◆ **SUPPLIED MATERIAL**:
[Begin]

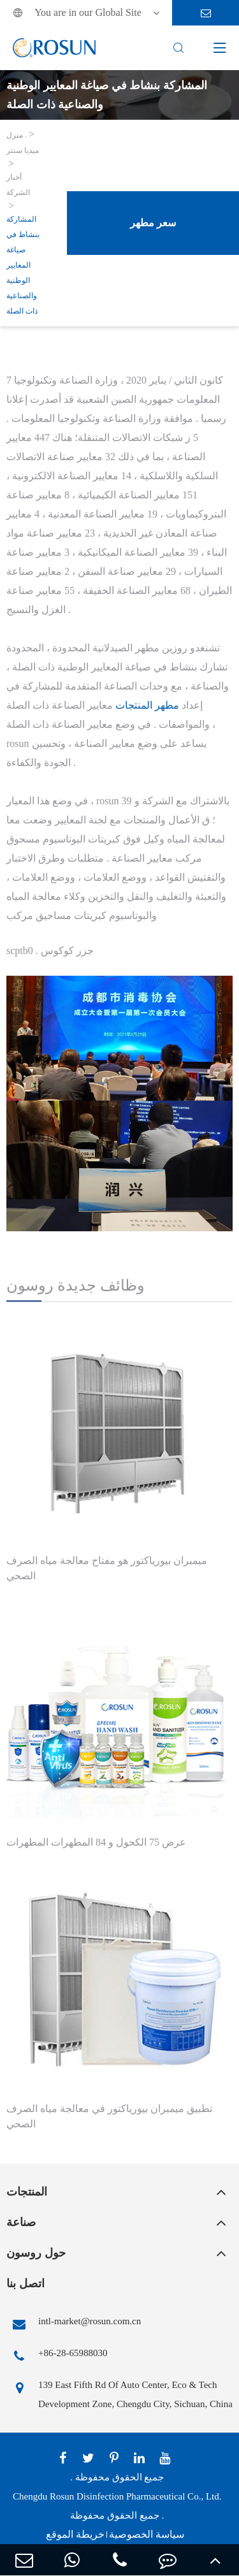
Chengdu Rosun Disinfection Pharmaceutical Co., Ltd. (117, 2496)
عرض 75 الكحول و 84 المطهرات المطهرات (96, 1842)
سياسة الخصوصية (146, 2534)
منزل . (16, 135)
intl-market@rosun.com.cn (73, 2324)
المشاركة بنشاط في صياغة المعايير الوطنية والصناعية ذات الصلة (23, 265)
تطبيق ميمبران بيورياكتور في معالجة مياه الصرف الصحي (109, 2116)
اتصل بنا (25, 2283)
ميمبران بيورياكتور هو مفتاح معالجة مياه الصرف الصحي (106, 1568)
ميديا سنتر (22, 150)
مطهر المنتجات (147, 705)
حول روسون (36, 2253)
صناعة (21, 2222)
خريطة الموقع (75, 2534)
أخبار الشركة (18, 185)
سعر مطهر (153, 222)
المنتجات (26, 2191)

[End]

Convert the rows above into a two-column CSV with the headers "target" and "coordinates", one line per row. Put each row's text and its answer in their own quoted fields, replace any line breaks with spaces, and leave out the picture.

target,coordinates
"Chengdu Rosun Disinfection Pharmaceutical Co., Ltd.","(117, 2496)"
"عرض 75 الكحول و 84 المطهرات المطهرات","(96, 1842)"
"سياسة الخصوصية","(146, 2534)"
"منزل .","(16, 135)"
"intl-market@rosun.com.cn","(73, 2324)"
"المشاركة بنشاط في صياغة المعايير الوطنية والصناعية ذات الصلة","(23, 265)"
"تطبيق ميمبران بيورياكتور في معالجة مياه الصرف الصحي","(109, 2116)"
"اتصل بنا","(25, 2283)"
"ميمبران بيورياكتور هو مفتاح معالجة مياه الصرف الصحي","(106, 1568)"
"ميديا سنتر","(22, 150)"
"مطهر المنتجات","(147, 705)"
"حول روسون","(36, 2253)"
"صناعة","(21, 2222)"
"خريطة الموقع","(75, 2534)"
"أخبار الشركة","(18, 185)"
"سعر مطهر","(153, 222)"
"المنتجات","(26, 2191)"